Banking, Trade Finance & Export Payments
Don’t lose potential business to competitors by overlooking different export payment options which could be attractive to your international buyer. Explore several export payment methods and find the one best suited to your needs.
Many businesses new to selling products overseas expect or prefer to be paid in full in advance. While there is zero risk of non-payment if you do business this way, you risk losing business by overlooking competitors willing to offer buyers better payment options. Consider more attractive payment methods.
Methods of Payment
To succeed in today’s global marketplace and win sales against foreign competitors, exporters must offer their customers attractive sales terms supported by the appropriate payment methods. Because getting paid in full and on time is the ultimate goal for each export sale, an appropriate payment method must be chosen carefully to minimize the payment risk while also accommodating the needs of the buyer.

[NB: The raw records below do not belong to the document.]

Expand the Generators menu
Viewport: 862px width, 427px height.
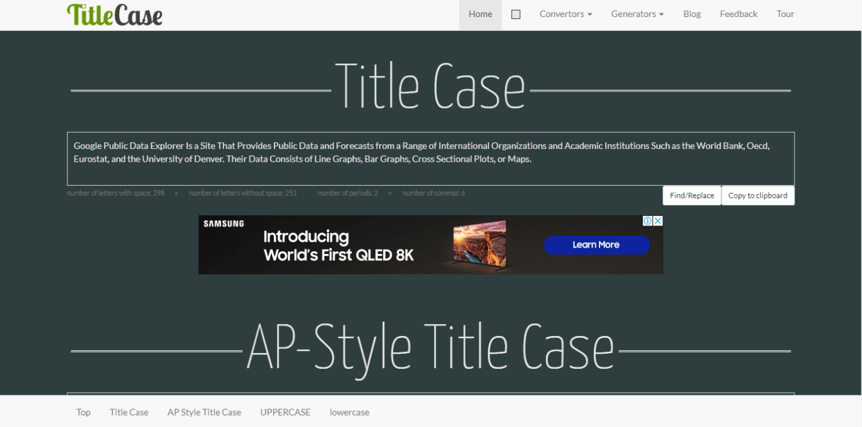(637, 14)
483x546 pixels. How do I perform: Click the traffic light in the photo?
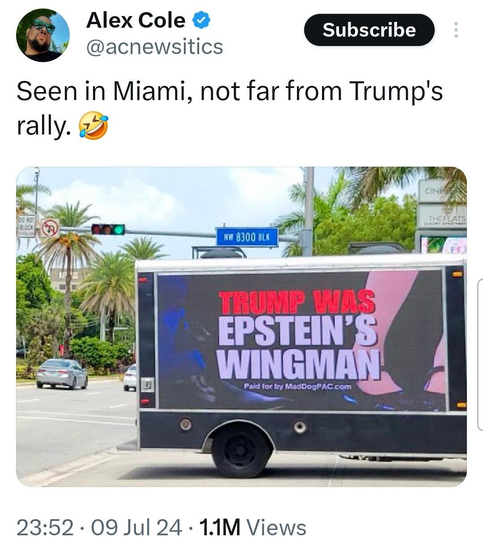pos(108,229)
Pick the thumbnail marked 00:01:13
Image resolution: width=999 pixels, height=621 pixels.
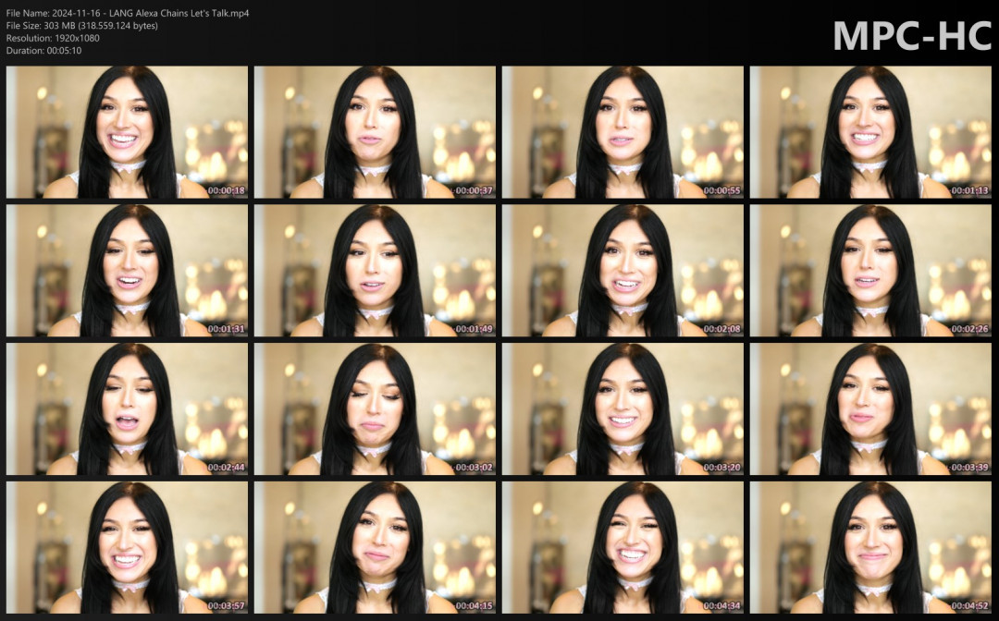[870, 132]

There are a number of methods of payment for international transactions. During or before contract negotiations, you should consider which method in the figure is mutually desirable for you and your customer.

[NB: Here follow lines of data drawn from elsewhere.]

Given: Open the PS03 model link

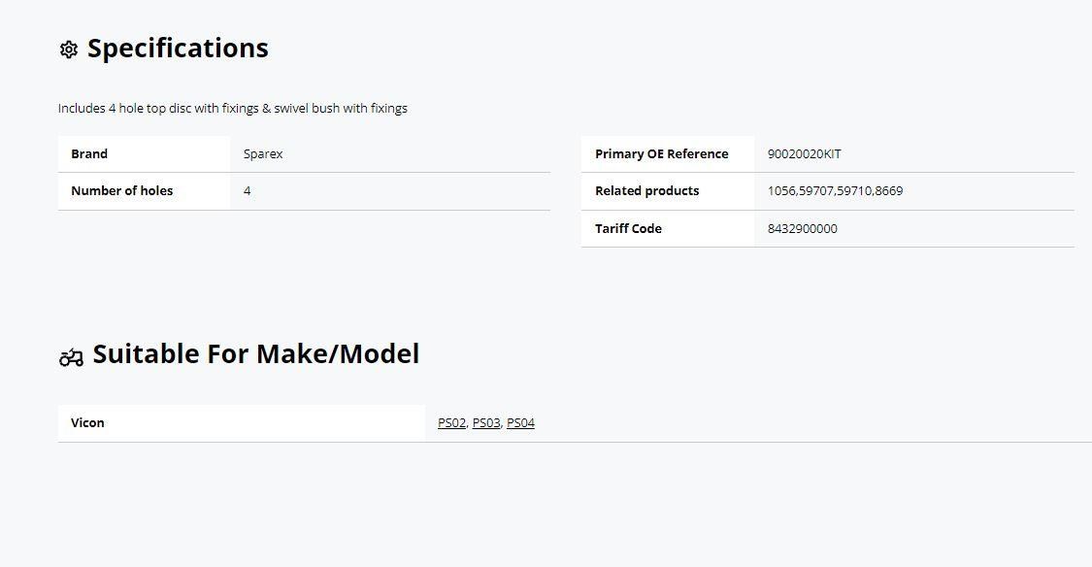Looking at the screenshot, I should (486, 422).
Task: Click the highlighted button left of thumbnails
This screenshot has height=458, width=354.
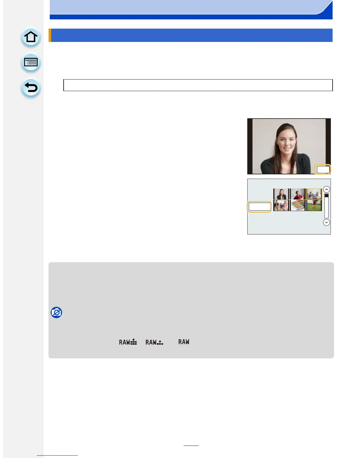Action: pyautogui.click(x=259, y=207)
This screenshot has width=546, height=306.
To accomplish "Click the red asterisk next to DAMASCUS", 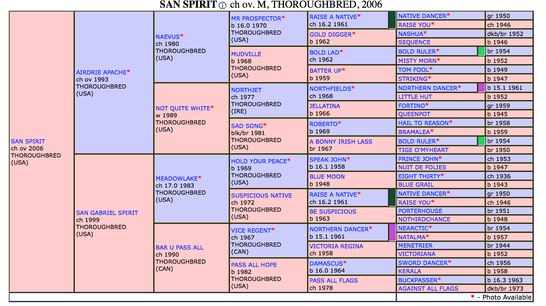I will [345, 262].
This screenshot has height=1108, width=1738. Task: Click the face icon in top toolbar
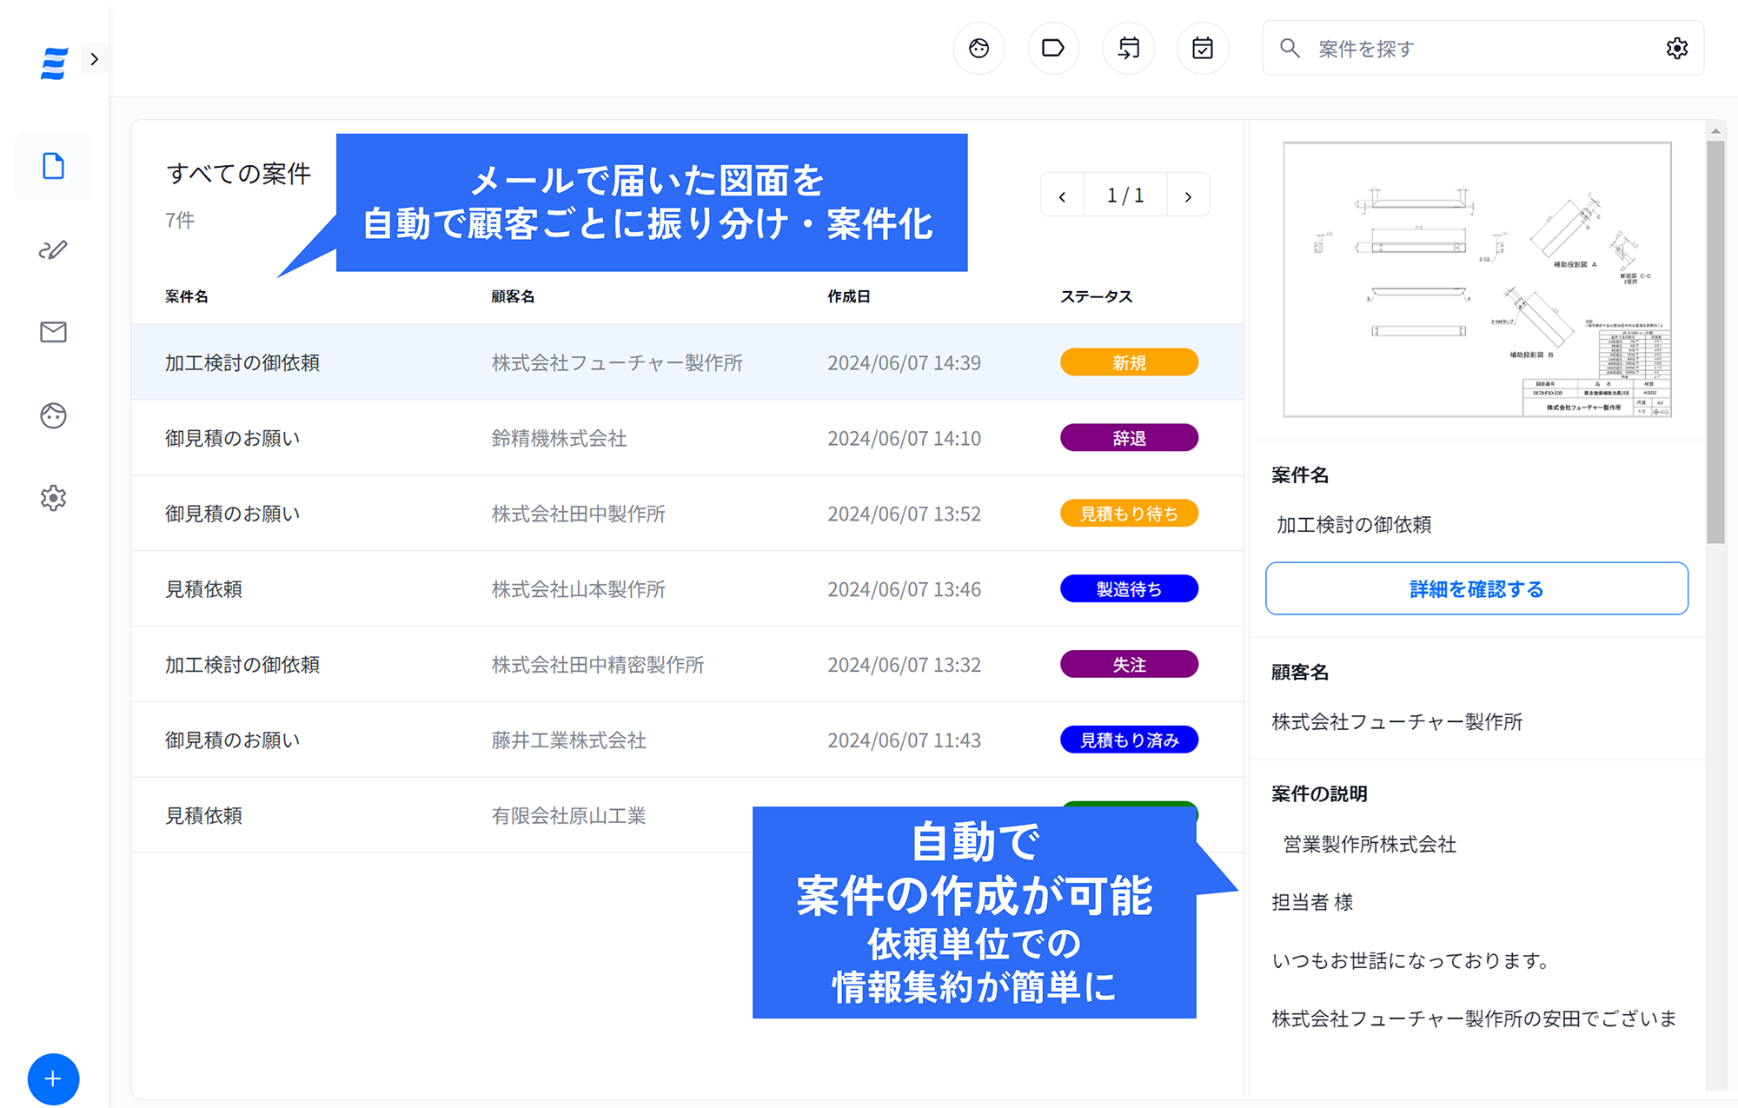(978, 49)
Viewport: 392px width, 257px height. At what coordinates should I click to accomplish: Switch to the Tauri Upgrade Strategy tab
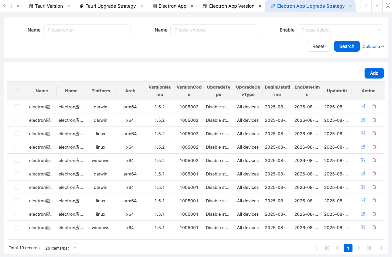pyautogui.click(x=110, y=6)
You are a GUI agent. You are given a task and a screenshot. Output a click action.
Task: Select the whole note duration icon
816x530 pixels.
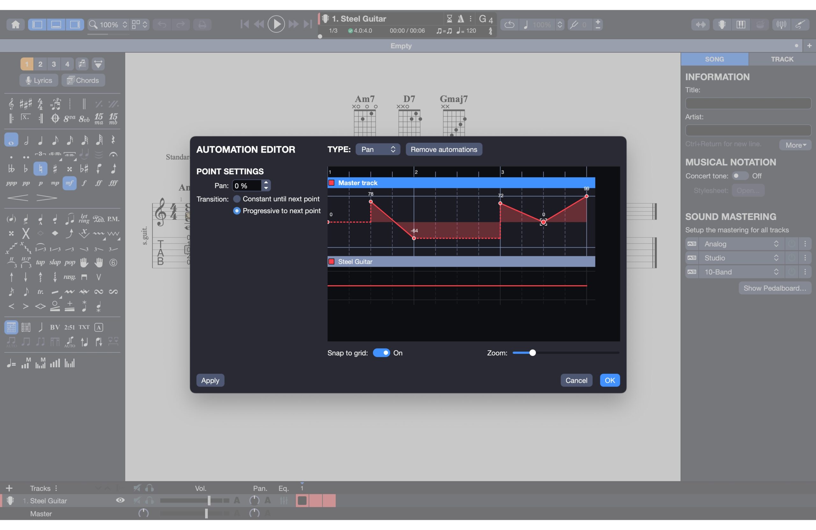[x=11, y=140]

- Bank Letter of Credit (L/C)
- Standby Letter Of Credit (SBLC)
- Bank Guarantees & Counter Guarantees
- Bank Payment Obligation (BPO)
- Documents Against Bank Payment
- International trade presents a spectrum of risk, which causes uncertainty over the timing of payments between the exporter (seller) and importer (foreign buyer).
- For exporters, any sale is a gift until payment is received.

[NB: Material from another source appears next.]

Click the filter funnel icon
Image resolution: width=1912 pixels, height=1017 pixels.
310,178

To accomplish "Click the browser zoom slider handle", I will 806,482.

- Therefore, exporters want to receive payment as soon as possible, preferably as soon as an order is placed or before the goods are sent to the importer.
- For importers, any payment is a donation until the goods are received.
- Therefore, importers want to receive the goods as soon as possible but to delay payment as long as possible, preferably until after the goods are resold to generate enough income to pay the exporter.